The task
Go through the following data and transcribe exactly the stretch of lines from the one holding "The height and width of the screenshot is (475, 824)." to the one holding "Click the Babyauto", both included.

======== Data under study

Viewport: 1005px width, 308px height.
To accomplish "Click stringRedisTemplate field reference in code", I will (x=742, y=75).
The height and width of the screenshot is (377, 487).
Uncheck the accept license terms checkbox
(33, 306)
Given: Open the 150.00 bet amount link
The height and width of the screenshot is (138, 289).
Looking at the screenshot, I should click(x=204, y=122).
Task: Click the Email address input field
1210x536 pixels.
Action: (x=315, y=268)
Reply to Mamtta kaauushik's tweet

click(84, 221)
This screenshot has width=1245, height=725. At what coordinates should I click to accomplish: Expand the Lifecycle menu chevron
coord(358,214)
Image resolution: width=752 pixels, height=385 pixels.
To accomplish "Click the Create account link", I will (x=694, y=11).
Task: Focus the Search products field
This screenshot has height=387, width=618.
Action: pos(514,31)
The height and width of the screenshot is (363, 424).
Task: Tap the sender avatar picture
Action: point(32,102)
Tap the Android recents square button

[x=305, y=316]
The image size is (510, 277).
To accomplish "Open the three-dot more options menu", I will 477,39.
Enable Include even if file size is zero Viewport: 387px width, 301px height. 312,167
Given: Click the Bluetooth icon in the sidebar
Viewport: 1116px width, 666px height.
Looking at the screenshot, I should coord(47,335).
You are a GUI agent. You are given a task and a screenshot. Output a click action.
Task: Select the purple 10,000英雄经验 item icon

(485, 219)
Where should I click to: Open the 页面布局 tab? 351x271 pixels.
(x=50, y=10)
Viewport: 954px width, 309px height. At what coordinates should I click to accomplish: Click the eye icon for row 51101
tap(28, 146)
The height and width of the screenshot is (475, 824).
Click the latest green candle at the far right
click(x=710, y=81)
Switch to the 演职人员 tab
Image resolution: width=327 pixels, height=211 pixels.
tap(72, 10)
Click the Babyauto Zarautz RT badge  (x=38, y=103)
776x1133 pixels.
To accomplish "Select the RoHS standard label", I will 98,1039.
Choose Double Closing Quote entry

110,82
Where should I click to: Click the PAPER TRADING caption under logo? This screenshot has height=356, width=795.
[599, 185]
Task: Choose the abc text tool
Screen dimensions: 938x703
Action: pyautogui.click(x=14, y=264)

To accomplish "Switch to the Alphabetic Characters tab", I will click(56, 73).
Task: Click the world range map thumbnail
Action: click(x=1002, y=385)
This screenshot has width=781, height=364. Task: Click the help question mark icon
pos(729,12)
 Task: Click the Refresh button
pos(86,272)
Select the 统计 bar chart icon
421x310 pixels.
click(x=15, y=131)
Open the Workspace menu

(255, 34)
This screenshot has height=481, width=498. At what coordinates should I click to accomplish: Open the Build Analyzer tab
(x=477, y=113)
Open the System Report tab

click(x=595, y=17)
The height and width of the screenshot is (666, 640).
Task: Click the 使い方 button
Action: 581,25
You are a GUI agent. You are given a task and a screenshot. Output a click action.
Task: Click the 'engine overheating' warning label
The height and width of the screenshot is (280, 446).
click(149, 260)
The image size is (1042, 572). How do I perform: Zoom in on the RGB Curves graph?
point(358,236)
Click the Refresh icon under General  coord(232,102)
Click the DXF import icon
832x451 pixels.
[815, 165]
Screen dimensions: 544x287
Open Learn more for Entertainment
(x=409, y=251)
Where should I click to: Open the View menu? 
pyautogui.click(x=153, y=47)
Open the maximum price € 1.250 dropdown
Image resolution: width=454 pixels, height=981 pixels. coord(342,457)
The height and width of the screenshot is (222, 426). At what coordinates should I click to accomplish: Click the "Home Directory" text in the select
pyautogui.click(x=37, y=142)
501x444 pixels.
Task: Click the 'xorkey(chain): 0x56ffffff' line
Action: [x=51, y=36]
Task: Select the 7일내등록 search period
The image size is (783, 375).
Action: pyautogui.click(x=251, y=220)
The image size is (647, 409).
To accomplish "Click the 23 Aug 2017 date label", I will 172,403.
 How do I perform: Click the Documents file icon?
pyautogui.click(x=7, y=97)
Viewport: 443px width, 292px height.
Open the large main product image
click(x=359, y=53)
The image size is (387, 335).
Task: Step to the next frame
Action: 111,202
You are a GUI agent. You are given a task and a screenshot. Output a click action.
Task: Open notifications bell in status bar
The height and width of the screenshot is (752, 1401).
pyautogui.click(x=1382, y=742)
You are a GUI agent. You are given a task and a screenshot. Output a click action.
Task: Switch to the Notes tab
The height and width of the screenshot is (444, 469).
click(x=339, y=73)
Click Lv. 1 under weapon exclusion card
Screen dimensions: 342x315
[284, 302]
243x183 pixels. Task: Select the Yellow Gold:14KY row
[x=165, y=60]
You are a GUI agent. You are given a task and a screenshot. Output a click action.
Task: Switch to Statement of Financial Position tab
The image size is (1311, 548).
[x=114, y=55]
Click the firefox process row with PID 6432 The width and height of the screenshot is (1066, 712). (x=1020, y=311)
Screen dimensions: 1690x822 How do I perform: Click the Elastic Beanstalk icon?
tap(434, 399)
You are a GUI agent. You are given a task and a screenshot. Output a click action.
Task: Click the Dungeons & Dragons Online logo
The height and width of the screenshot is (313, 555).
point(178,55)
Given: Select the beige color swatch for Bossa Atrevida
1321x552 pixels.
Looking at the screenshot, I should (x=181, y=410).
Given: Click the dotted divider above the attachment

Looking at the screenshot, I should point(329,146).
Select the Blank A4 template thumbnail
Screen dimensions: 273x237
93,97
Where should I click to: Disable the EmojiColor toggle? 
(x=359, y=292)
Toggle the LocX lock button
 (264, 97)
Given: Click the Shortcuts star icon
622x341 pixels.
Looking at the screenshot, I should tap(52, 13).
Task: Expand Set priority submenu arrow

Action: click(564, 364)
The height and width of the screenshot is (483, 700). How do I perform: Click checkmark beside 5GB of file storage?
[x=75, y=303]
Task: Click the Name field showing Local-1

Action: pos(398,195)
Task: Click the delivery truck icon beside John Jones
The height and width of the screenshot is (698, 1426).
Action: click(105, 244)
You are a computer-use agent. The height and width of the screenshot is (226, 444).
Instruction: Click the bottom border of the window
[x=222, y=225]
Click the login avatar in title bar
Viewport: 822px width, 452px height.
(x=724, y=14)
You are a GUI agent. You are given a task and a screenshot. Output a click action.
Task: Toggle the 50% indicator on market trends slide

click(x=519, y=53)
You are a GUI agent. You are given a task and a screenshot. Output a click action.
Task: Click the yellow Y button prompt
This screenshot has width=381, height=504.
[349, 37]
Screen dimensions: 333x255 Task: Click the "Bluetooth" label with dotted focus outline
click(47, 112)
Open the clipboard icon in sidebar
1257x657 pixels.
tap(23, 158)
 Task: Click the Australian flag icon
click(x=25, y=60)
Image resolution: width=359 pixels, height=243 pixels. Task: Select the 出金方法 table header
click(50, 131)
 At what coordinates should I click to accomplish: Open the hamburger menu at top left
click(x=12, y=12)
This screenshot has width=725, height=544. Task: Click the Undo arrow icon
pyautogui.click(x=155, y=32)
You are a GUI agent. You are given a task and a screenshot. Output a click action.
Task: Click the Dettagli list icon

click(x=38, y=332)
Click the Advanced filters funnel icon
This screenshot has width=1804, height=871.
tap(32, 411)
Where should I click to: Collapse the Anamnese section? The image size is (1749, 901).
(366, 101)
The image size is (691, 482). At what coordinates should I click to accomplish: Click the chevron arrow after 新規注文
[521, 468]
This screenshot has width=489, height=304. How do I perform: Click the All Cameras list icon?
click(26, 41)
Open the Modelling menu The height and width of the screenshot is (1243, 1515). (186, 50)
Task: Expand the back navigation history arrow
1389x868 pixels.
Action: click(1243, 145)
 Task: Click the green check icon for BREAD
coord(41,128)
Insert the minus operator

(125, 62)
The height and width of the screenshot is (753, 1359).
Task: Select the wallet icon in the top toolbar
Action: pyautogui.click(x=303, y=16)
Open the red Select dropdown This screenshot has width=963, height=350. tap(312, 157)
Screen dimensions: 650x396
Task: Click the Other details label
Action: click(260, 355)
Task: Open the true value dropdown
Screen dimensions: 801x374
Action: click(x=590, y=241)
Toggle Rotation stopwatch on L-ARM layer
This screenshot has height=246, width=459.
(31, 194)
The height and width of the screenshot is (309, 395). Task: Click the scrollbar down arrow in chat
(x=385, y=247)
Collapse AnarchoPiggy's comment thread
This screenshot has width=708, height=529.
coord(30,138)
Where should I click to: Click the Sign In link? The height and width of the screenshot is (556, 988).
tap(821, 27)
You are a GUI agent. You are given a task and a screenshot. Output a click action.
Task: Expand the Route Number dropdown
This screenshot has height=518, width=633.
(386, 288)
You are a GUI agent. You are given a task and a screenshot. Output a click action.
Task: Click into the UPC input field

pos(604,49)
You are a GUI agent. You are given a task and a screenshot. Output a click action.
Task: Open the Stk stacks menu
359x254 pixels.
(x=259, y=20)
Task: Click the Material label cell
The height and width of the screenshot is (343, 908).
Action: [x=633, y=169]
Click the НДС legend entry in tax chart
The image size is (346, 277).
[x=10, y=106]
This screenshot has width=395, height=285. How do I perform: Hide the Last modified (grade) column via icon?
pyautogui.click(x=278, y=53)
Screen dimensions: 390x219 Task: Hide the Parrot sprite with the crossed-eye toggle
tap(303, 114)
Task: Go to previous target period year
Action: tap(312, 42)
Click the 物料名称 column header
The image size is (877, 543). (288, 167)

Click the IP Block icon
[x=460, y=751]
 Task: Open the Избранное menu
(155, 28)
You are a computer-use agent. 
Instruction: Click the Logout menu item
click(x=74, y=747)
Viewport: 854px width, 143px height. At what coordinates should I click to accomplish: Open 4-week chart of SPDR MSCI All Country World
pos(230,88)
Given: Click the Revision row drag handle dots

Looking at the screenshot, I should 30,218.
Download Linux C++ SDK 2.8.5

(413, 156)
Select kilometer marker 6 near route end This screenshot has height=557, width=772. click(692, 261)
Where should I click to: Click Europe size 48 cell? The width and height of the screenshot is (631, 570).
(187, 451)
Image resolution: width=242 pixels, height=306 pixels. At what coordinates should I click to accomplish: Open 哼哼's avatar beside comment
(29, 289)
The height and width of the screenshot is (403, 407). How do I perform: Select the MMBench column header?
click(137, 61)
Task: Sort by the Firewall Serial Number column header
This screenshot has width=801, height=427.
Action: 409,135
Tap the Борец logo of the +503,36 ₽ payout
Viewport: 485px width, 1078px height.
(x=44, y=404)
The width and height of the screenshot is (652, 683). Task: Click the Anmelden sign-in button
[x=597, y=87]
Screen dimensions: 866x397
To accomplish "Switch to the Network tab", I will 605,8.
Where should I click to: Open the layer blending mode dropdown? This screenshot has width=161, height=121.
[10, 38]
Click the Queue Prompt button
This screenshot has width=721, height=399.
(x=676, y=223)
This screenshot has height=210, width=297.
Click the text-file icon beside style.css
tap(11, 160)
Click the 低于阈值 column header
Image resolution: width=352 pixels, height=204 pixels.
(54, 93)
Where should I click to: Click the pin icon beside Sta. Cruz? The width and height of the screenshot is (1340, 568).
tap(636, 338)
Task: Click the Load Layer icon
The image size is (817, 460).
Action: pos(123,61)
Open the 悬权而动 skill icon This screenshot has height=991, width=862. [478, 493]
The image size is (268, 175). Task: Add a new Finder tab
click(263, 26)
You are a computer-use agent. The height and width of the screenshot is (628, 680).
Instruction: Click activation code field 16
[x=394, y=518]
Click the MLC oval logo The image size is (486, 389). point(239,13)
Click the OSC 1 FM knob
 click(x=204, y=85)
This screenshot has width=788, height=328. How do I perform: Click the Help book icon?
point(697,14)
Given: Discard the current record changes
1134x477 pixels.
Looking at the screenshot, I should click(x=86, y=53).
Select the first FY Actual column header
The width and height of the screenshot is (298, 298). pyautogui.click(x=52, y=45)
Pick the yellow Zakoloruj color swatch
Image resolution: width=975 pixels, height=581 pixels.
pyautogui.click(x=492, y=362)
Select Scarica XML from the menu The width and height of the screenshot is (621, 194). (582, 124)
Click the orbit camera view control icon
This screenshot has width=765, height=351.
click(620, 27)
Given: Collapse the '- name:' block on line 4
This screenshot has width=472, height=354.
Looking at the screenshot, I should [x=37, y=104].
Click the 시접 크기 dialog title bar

================

Problem solution
The height and width of the screenshot is (475, 824).
Click the latest green candle at the far right
click(x=710, y=81)
Switch to the 演职人员 tab
Image resolution: width=327 pixels, height=211 pixels.
tap(72, 10)
Click the Babyauto Zarautz RT badge  (x=38, y=103)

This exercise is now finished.